───── Dataset ─────
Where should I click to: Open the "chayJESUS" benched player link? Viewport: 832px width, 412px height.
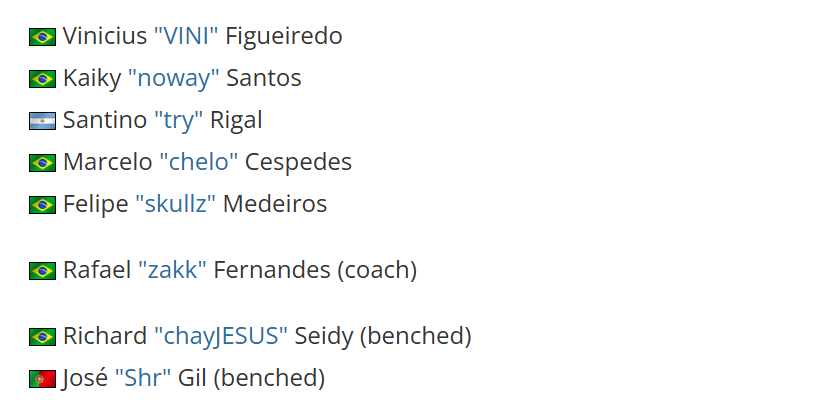pos(221,336)
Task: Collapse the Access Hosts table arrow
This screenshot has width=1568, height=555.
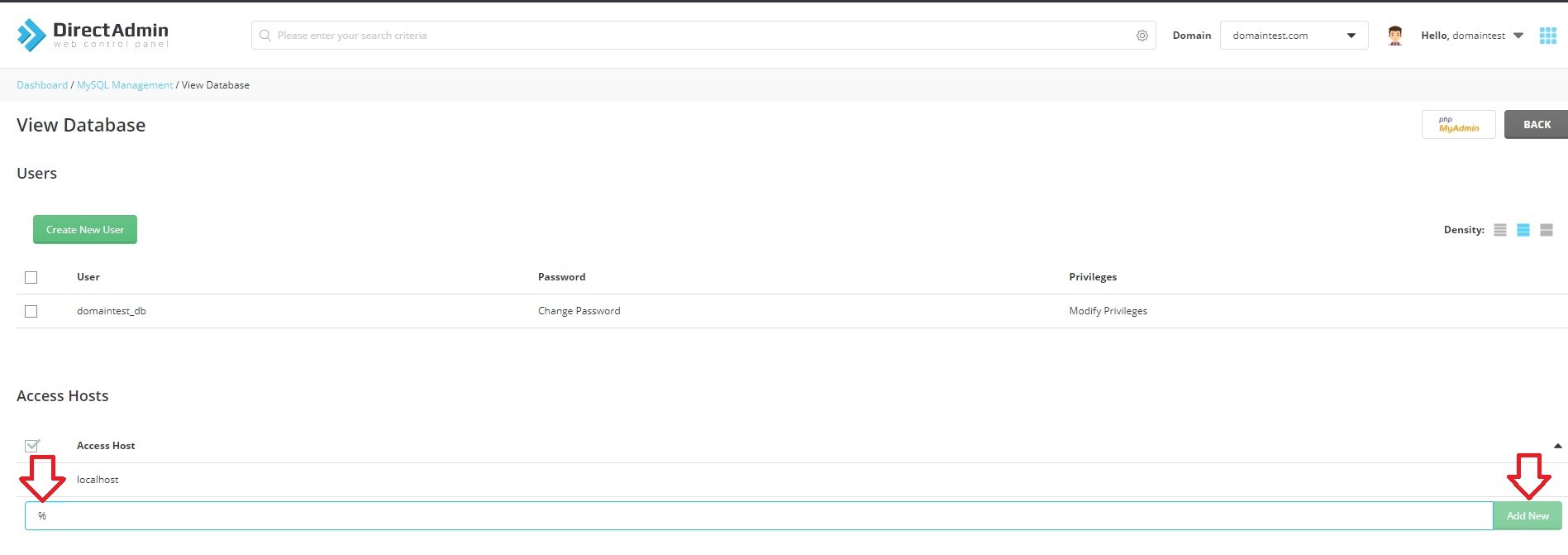Action: pyautogui.click(x=1557, y=446)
─────
§ Problem description
The range to print runs from the line with "Task: Collapse the Access Hosts table arrow" through the last line of the entries, both included; keep it exact and skip the pictures.

§ Result
Task: Collapse the Access Hosts table arrow
This screenshot has width=1568, height=555.
Action: pyautogui.click(x=1557, y=446)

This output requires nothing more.